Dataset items
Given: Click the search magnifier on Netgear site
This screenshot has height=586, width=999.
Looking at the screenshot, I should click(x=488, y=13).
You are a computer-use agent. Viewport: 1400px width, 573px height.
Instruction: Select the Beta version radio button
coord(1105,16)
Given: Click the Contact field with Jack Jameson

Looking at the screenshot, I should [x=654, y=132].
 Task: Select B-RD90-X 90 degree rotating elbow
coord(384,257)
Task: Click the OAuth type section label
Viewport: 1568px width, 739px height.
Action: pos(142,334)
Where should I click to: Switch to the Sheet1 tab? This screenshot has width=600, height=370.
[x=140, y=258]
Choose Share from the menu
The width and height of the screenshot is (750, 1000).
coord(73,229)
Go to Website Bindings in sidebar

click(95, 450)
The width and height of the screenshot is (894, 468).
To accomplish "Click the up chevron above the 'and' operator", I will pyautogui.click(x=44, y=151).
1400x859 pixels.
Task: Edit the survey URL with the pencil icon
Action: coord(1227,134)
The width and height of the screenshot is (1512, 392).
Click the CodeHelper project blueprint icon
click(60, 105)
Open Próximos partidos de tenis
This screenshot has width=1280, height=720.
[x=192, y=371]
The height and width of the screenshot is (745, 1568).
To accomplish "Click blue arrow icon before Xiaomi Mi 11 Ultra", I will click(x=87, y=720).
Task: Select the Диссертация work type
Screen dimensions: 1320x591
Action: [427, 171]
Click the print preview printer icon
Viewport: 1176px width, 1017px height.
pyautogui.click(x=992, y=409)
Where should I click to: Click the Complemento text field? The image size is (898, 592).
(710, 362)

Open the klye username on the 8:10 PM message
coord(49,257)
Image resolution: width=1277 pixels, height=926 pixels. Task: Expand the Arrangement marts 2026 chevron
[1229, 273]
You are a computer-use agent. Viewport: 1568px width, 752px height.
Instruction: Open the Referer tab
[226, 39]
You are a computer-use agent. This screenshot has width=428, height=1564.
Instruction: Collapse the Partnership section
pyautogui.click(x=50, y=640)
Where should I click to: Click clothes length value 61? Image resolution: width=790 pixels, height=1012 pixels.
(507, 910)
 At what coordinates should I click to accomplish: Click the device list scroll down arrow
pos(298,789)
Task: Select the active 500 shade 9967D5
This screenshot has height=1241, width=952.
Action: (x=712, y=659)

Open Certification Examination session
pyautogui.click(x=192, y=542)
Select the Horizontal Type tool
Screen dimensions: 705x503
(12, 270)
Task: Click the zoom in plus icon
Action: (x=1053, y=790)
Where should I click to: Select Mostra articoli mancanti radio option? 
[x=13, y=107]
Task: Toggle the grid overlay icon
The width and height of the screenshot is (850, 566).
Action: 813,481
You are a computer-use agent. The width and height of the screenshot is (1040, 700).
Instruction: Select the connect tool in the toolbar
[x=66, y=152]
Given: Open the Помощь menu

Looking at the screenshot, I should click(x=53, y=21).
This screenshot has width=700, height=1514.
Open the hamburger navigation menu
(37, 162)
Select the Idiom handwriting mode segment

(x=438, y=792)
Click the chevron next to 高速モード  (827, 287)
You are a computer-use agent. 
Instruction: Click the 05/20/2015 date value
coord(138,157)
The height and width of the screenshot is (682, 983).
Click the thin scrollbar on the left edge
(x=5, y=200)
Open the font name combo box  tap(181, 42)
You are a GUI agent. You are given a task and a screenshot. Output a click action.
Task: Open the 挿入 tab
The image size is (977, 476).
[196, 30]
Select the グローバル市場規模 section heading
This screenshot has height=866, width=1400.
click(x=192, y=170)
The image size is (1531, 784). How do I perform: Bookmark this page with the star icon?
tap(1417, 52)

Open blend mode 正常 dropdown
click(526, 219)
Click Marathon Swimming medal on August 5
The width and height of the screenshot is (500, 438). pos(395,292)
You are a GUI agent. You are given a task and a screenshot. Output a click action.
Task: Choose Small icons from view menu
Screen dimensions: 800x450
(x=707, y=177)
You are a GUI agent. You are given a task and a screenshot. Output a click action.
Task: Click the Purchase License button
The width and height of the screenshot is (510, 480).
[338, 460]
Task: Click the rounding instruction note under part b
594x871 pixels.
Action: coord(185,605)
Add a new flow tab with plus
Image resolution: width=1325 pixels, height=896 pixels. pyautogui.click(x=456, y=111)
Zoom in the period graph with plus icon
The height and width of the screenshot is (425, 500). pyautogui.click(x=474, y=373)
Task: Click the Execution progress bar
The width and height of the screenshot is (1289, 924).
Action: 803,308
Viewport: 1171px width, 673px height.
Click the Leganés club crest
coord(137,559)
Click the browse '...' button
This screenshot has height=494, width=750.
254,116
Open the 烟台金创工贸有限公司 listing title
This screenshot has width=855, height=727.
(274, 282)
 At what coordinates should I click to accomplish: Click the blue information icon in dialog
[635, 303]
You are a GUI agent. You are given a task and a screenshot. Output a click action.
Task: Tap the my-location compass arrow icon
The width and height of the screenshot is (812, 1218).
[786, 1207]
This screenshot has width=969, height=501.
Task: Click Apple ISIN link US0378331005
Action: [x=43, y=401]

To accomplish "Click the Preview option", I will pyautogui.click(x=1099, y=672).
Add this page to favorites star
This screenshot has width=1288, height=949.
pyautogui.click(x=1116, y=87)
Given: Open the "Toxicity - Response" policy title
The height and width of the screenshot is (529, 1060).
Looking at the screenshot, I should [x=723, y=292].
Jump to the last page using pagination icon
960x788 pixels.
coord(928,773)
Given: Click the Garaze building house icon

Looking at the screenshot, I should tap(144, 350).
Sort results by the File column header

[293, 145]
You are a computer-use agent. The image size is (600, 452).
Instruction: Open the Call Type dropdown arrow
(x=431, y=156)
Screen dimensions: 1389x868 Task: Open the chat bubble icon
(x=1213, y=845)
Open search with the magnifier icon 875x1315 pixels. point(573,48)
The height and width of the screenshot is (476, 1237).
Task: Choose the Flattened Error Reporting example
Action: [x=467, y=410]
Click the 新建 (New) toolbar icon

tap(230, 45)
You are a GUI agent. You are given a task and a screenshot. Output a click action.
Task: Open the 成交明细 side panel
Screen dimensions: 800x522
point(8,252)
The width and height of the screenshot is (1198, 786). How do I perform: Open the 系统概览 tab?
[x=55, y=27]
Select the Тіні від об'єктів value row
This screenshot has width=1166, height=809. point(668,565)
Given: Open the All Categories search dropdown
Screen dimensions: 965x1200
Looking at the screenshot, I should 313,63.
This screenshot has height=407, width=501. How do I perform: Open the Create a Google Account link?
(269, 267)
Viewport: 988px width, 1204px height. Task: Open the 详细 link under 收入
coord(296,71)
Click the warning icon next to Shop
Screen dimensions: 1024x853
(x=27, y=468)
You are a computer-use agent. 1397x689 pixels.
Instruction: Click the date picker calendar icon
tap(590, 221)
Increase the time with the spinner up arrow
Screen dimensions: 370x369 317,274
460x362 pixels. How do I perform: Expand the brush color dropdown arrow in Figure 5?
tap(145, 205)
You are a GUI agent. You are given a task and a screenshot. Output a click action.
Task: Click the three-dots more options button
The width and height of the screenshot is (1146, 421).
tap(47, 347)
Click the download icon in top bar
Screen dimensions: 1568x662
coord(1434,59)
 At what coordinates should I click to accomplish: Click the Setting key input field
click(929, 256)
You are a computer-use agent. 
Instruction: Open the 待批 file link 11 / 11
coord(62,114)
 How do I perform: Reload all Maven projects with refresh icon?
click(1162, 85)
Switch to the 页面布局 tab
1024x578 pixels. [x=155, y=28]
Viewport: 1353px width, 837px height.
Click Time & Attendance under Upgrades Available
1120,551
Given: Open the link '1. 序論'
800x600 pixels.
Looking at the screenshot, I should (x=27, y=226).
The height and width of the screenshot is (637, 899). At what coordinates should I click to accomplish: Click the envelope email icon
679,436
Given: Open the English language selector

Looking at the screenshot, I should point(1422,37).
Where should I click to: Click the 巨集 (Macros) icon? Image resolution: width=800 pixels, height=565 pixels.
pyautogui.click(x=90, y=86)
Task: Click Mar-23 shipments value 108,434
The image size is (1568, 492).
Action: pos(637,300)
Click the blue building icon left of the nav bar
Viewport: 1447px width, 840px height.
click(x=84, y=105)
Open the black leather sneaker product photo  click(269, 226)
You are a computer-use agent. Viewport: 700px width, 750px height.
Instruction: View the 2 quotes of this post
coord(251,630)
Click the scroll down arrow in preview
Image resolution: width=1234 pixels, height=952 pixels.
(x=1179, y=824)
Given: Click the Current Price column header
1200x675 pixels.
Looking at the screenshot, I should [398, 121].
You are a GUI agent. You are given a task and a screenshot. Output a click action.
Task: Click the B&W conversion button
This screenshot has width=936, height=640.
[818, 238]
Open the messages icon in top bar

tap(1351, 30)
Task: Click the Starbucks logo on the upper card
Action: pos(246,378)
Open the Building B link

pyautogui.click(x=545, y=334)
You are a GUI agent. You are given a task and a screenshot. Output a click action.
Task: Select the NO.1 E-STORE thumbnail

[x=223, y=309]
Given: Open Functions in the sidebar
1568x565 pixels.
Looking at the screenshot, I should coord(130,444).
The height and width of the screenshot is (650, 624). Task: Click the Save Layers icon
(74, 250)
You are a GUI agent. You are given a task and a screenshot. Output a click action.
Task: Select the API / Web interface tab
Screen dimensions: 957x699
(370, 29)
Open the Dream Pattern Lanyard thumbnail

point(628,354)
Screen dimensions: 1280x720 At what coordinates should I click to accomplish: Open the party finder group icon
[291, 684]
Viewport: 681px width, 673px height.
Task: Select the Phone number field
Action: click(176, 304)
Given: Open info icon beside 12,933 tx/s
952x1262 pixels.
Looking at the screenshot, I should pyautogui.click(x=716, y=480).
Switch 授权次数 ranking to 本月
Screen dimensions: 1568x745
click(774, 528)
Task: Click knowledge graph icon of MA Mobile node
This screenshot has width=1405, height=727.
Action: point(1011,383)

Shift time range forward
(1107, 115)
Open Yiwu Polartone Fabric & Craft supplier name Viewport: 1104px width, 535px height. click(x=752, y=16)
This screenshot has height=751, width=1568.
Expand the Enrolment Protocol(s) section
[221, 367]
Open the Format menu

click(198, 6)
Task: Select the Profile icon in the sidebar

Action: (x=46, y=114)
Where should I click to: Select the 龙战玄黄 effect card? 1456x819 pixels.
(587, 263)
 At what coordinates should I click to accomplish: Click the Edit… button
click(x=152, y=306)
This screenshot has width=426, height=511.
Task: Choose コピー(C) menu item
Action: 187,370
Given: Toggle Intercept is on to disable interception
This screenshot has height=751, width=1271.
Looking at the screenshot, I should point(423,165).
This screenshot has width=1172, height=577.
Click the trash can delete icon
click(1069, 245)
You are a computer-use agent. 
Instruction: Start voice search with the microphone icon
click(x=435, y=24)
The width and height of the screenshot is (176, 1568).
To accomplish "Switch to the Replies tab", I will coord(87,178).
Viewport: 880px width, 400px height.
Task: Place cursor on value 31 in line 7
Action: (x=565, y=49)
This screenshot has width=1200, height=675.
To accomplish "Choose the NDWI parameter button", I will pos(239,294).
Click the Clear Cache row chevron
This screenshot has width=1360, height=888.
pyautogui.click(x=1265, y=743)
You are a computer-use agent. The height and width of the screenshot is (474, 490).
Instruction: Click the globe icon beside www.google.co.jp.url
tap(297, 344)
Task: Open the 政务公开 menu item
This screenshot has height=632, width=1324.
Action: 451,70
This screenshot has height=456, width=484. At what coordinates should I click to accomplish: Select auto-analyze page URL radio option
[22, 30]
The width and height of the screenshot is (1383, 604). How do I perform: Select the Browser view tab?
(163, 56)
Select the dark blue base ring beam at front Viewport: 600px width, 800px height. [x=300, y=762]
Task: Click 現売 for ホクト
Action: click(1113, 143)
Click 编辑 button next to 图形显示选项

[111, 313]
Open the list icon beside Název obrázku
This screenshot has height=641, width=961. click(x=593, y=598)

* _Problem requirements_
Give the number of lines that hold the word "title" in these records, with nothing added.

* _Your response_
2